The myth’s story line also illustrates the post-eighth-century Hindu conception of the interrelationship of religion and politics. In a world where both deities and kings seek to enlarge their circles of authority, a deity “entrusts” earthly sovereignty to an appointed king on condition that he propagate and promote that deity’s cult in human society. Craving human devotion like most Indian deities, Chandi embarks on a project designed to establish a royal kingdom on earth. Here the narrative focuses on a low-caste hunter named Kalaketu, to whom the goddess assigns the sovereignty of her forest kingdom. In return for this, the hunter must renounce the hunt, build and populate a city in the forest, and construct a glorious temple dedicated to her, in this way propagating Chandi’s cult among humans. All this underscores the goddess’s fundamentally political role, seen in the dual sovereignty that she and her human protégé exercise over the forest kingdom. As Chandi’s earthly representative, Kalaketu rules on behalf of that goddess, behind whom stands the kingdom’s cosmic overlord—her spouse, śiva.[44] Yet, for all her dharmic trappings and her trucking with the highest gods of the Indo-Aryan pantheon, Chandi remains of the forest—that dark domain of jungle beasts and non-Aryan tribes—and not of the city, the proper domain of Brahmans and their ritual performances.[45] Moreover, Chandi’s protégé Kalaketu is a hunter who pursues a violent and unclean livelihood typical of Bengal’s indigenous tribes, amongst whom the myth had originally evolved. No amount of Brahmanical revision could disguise the underlying association of both goddess and king with non-Aryan, indigenous Bengali culture.[46]
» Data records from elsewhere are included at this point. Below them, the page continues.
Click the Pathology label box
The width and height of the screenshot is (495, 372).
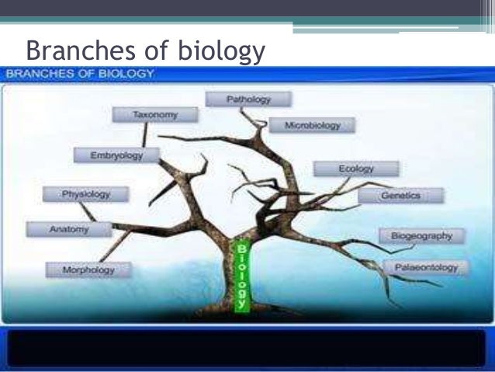(248, 99)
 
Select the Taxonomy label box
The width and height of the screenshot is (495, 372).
(155, 115)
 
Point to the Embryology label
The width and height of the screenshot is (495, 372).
(116, 155)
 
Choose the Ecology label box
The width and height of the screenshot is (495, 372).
(356, 169)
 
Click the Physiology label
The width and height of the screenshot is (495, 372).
(85, 193)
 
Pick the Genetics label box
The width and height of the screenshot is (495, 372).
(400, 196)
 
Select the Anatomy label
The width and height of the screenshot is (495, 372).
(69, 229)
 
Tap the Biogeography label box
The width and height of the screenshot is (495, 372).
(421, 235)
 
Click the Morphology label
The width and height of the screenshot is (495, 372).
(88, 270)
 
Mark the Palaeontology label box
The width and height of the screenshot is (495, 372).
(426, 268)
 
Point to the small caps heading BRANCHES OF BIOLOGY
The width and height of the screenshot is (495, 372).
(81, 74)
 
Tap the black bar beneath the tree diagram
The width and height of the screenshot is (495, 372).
(247, 347)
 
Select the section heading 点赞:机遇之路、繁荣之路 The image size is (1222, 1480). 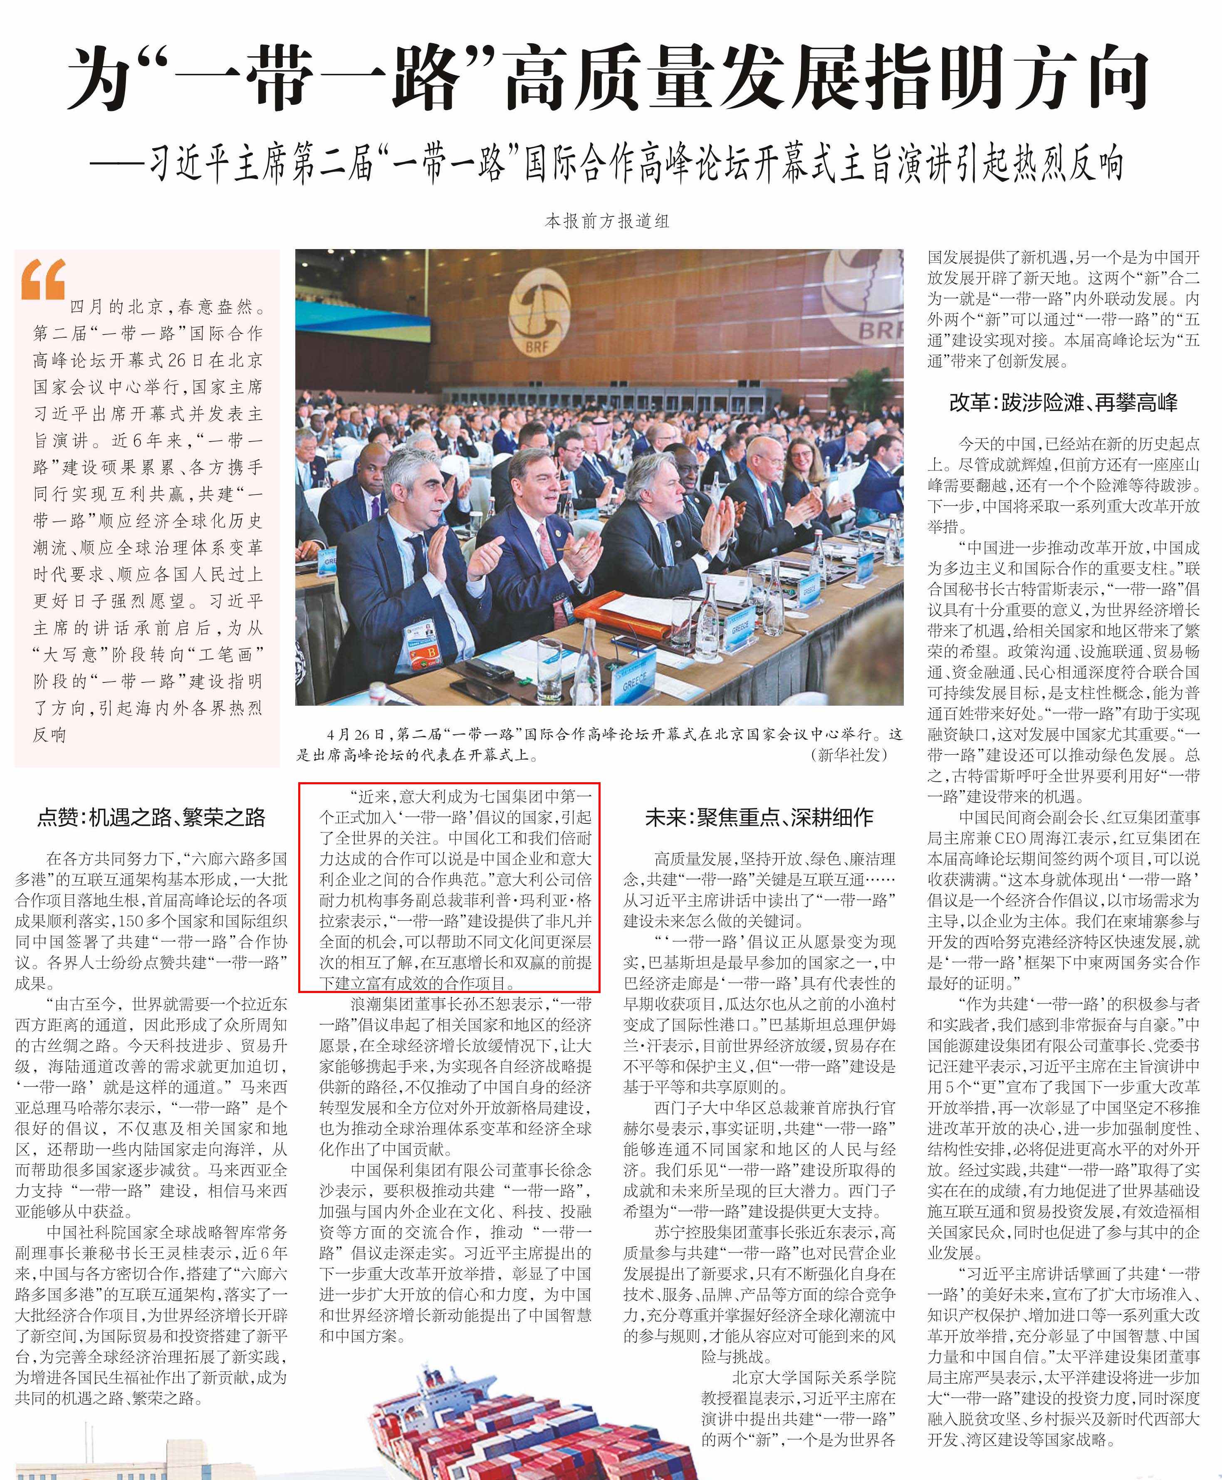pyautogui.click(x=151, y=817)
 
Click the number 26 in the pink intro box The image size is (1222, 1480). pyautogui.click(x=177, y=360)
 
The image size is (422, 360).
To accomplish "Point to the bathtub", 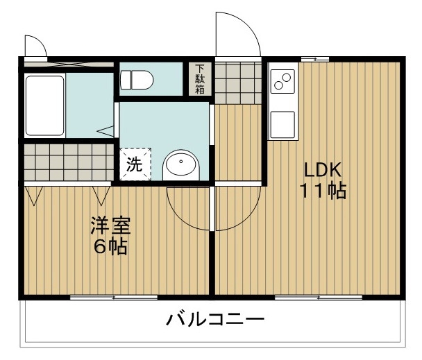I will pyautogui.click(x=45, y=106).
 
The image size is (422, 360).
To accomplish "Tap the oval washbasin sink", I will pyautogui.click(x=180, y=166).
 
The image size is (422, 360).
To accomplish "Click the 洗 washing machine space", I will pyautogui.click(x=134, y=164).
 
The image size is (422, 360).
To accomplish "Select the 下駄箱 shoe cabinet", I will pyautogui.click(x=200, y=79).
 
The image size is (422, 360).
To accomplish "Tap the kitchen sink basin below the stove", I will pyautogui.click(x=282, y=123).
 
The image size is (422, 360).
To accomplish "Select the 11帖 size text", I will pyautogui.click(x=323, y=191).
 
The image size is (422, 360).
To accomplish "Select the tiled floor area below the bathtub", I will pyautogui.click(x=67, y=162).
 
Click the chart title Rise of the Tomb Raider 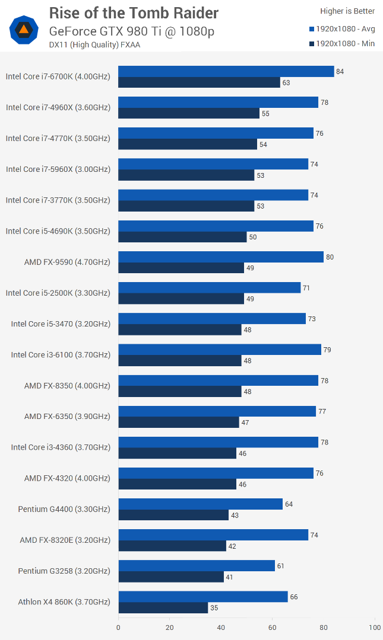coord(134,13)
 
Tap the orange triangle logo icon coord(24,29)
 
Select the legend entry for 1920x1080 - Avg coord(342,28)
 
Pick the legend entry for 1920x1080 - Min coord(342,43)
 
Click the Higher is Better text coord(347,11)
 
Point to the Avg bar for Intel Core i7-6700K coord(226,71)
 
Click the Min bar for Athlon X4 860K coord(163,607)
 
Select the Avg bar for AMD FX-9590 coord(221,257)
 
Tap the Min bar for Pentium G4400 coord(173,515)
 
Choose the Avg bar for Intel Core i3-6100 coord(220,350)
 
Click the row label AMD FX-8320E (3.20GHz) coord(65,540)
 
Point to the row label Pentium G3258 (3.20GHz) coord(64,571)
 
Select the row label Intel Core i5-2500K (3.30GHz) coord(58,293)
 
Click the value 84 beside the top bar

It is worth recalling that the only known nativist rebellion mounted against the sultanate was waged in the name of Chandi, this thoroughly Bengali goddess and protectress of the forest. Dated A.D. 1417—18 and minted in Chittagong, Sonargaon, and Chhota Pandua—that is, the delta’s forested southern and eastern hinterland—the coins of Danuja Marddana Deva and his son Mahendra Deva bore the Sanskrit legend śrī Caṇḍī Caraṇa Parāyaṇa, “devoted to the feet of Goddess Chandi.” Inasmuch as armed insurrection against established political authority is always serious business, we may be sure that rebel leaders would have invoked only such supernatural assistance as was judged most powerful and most likely to respond to human entreaties. Chandi’s appearance on the Deva kings’ coins during this rebellion clearly attests to her widespread popularity, and to belief in her protective power.